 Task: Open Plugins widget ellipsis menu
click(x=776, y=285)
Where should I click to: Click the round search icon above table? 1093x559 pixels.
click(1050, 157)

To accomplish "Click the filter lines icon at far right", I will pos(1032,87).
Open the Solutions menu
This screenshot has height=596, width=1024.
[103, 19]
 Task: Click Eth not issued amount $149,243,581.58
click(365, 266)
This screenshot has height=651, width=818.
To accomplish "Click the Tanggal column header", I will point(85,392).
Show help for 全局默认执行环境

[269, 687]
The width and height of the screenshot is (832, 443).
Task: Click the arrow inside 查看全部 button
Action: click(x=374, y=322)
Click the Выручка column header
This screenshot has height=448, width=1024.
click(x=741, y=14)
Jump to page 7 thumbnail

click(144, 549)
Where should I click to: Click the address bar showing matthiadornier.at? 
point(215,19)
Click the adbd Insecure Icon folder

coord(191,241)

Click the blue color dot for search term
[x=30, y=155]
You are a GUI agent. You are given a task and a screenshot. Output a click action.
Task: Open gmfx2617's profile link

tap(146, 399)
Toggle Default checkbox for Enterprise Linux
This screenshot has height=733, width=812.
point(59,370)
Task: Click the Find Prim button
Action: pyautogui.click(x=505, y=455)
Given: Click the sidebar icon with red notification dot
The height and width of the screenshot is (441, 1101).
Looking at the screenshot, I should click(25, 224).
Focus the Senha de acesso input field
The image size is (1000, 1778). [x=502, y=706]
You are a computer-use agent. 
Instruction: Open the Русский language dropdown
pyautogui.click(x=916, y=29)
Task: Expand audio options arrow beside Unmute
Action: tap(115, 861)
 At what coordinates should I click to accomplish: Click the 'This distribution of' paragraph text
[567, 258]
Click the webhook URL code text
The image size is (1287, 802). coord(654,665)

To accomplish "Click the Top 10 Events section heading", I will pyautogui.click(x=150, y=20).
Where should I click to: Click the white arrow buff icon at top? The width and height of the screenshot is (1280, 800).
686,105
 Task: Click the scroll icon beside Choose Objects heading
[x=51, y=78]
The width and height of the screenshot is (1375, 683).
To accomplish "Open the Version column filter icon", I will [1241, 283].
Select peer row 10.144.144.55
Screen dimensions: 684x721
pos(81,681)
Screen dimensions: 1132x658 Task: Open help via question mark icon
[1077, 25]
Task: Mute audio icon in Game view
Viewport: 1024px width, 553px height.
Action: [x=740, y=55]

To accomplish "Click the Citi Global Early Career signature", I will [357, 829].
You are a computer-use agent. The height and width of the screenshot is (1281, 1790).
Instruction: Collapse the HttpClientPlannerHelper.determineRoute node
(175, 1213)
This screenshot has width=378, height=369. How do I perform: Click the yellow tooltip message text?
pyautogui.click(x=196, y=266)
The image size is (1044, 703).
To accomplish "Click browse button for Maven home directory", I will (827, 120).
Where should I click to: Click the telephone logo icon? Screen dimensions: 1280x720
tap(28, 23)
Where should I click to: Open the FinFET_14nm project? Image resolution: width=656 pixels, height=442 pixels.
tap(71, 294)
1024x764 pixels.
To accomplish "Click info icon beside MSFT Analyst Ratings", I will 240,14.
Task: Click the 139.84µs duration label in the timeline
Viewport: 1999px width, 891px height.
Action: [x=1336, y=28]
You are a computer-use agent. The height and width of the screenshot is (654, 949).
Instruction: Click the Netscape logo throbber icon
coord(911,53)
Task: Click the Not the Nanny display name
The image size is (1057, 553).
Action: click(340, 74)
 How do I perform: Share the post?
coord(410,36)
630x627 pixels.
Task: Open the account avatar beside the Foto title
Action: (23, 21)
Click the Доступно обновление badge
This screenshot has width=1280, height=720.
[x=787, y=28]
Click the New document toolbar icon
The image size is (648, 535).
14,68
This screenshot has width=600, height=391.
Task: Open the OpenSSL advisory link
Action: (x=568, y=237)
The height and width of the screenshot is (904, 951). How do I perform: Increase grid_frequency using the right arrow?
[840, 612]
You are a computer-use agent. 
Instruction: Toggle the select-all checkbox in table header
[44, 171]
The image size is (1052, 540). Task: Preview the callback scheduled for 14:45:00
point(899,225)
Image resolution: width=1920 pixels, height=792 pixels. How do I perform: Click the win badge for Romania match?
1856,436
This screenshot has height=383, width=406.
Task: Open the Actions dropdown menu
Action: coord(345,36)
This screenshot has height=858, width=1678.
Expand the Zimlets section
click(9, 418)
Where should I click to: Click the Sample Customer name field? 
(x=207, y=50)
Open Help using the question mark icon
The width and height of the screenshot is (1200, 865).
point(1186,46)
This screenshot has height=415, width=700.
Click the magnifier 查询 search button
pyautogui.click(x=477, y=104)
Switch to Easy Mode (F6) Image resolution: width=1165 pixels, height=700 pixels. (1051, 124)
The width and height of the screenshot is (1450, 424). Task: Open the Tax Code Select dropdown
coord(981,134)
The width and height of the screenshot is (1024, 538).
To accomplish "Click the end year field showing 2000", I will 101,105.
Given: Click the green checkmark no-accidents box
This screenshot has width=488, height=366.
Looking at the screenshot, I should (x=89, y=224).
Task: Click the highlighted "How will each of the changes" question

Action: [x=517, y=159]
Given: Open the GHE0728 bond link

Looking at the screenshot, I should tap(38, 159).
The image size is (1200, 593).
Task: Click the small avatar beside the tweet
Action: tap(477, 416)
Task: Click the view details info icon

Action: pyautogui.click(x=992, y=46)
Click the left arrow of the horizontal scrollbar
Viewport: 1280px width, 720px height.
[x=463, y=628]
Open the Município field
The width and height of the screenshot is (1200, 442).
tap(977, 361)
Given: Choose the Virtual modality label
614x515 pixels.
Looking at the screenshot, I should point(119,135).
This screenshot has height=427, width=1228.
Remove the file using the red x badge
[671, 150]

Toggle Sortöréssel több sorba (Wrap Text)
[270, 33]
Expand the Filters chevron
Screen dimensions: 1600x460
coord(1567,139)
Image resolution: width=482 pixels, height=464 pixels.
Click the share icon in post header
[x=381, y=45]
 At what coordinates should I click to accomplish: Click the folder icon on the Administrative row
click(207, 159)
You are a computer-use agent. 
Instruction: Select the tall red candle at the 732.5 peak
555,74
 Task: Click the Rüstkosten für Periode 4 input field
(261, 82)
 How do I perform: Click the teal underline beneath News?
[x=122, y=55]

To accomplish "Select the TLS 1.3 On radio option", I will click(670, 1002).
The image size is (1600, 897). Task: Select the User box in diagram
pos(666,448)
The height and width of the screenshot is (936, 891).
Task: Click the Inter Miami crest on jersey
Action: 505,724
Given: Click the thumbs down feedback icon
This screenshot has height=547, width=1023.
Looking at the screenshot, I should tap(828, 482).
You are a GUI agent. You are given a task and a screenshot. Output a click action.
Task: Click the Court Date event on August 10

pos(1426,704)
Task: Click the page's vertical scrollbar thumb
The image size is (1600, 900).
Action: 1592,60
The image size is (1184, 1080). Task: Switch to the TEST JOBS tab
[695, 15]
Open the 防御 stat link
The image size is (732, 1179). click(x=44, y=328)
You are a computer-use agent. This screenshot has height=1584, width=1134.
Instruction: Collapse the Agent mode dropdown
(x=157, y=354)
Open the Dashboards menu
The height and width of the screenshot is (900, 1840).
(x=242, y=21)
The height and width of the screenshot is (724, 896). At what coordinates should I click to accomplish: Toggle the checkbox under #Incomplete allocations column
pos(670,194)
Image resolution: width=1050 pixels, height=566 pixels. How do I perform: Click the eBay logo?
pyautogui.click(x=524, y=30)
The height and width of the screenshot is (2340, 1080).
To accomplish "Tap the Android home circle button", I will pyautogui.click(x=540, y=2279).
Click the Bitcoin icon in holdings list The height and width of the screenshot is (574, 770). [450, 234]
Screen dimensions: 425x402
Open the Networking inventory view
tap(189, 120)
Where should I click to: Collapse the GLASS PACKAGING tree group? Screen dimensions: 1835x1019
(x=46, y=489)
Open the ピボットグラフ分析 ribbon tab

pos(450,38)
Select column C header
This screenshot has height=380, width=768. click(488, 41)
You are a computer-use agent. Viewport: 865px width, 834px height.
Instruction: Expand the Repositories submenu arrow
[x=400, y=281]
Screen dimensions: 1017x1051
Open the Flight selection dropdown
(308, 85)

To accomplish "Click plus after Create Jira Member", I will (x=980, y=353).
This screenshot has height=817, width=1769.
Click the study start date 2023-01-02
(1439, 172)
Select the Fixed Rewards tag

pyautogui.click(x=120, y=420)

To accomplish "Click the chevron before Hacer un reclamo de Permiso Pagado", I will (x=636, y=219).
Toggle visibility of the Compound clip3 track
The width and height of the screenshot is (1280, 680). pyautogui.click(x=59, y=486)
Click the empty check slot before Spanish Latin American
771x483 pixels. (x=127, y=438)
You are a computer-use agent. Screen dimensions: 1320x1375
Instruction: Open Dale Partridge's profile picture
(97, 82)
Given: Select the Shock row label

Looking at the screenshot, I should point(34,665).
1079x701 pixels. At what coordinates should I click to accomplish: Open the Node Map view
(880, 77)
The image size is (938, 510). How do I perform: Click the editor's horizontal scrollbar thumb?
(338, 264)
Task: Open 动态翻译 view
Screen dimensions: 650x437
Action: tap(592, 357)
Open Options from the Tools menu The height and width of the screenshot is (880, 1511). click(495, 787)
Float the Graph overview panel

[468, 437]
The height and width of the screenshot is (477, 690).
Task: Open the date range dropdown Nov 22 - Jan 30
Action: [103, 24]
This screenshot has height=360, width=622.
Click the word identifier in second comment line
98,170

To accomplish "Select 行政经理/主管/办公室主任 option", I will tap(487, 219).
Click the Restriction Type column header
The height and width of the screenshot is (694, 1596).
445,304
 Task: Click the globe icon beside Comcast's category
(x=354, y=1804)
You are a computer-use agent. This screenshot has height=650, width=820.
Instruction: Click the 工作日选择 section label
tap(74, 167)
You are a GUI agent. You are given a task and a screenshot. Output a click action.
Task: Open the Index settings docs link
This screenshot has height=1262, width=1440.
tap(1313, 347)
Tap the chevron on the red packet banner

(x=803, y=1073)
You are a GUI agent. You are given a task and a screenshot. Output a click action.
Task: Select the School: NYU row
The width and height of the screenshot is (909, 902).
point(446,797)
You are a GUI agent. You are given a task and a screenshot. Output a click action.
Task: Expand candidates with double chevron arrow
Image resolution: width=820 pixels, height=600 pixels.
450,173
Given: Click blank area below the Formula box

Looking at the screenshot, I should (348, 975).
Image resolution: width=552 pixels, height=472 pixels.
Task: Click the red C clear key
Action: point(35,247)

*Task instructions*. Give the number of lines in the entries above that include the string "with". No other output is expected.

*Written response*. 2